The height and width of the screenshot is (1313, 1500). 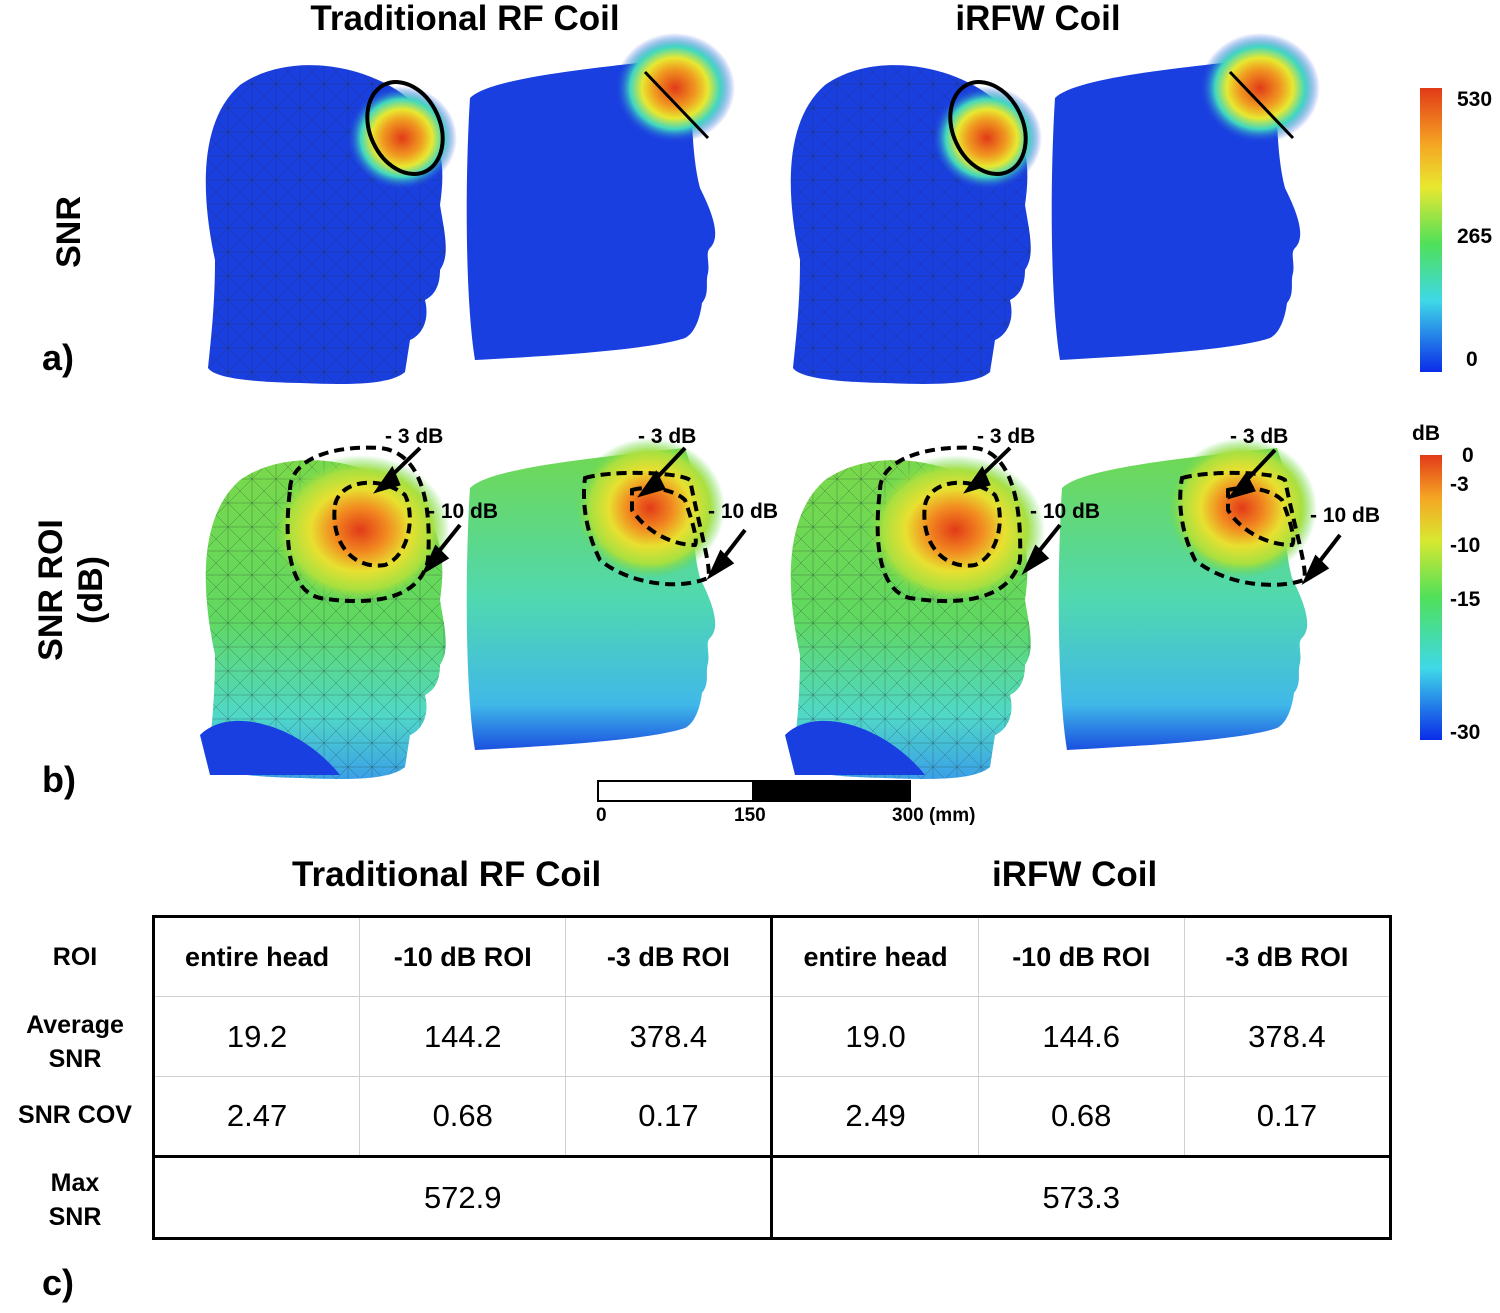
---
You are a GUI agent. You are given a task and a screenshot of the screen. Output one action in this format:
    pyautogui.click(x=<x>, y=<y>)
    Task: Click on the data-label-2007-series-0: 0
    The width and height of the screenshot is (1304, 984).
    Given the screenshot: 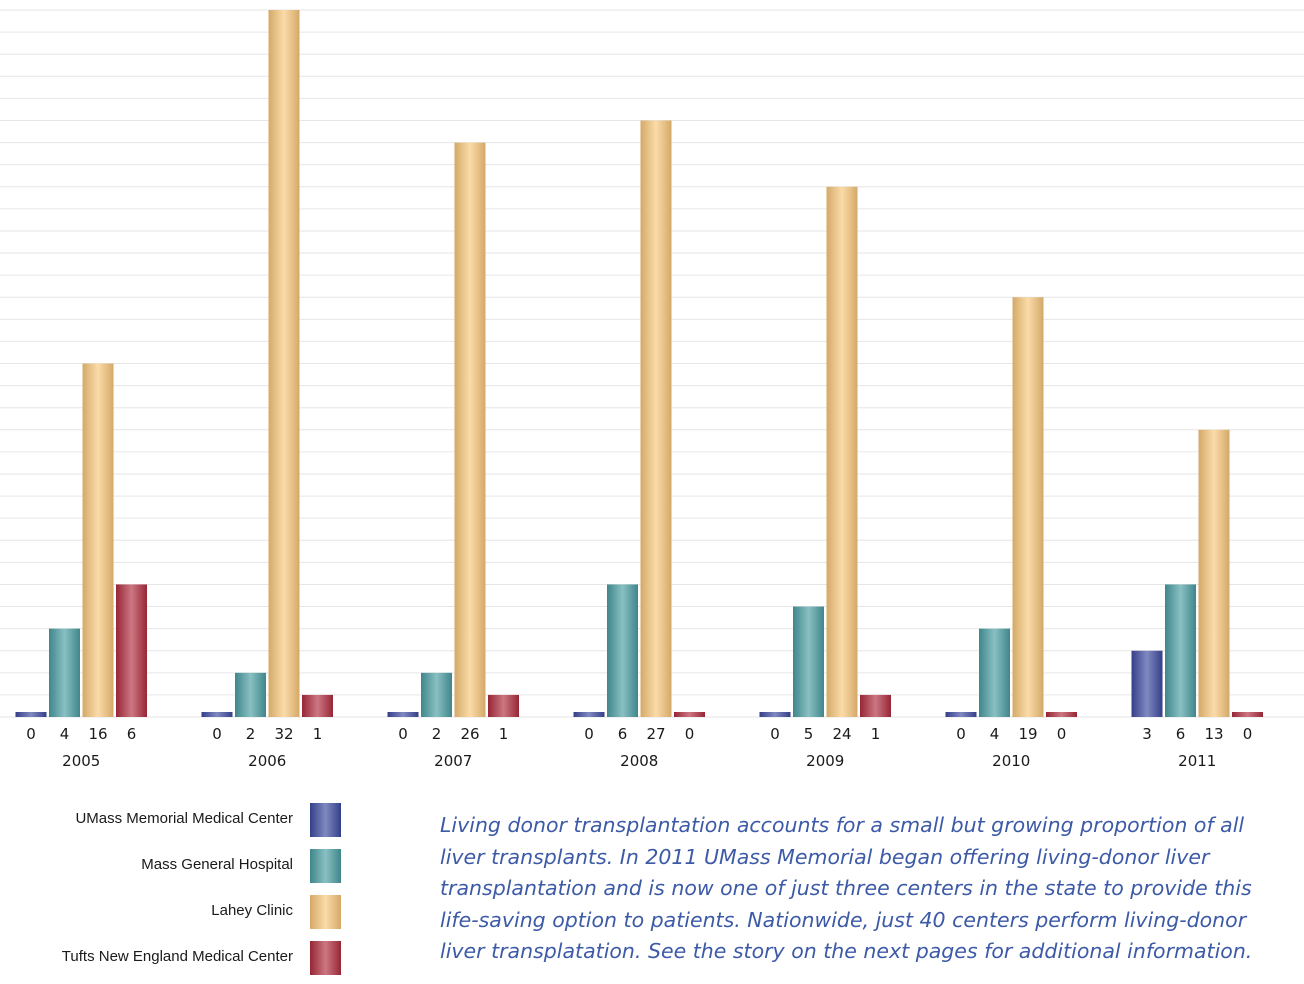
--
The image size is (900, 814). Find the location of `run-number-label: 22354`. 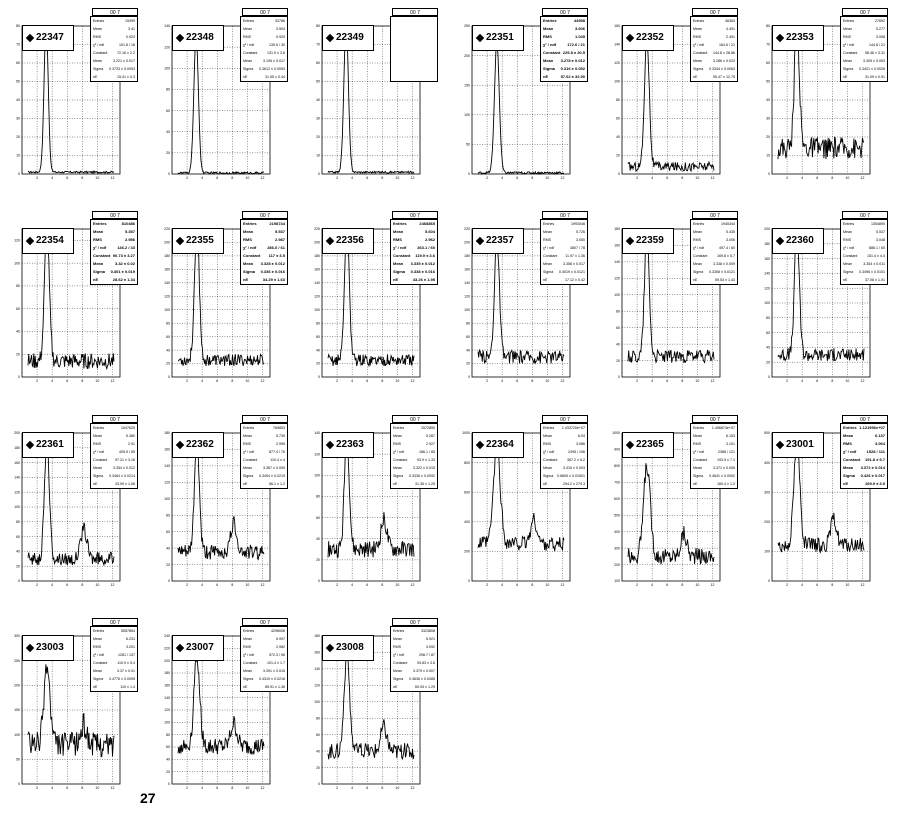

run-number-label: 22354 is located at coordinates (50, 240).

* _Written task_
Could you copy the records word for word, from the line with "The image size" to the line with "run-number-label: 22354 is", including both of those lines and leaving out the pictures?

* _Exercise output_
The image size is (900, 814). Find the location of `run-number-label: 22354`. 

run-number-label: 22354 is located at coordinates (50, 240).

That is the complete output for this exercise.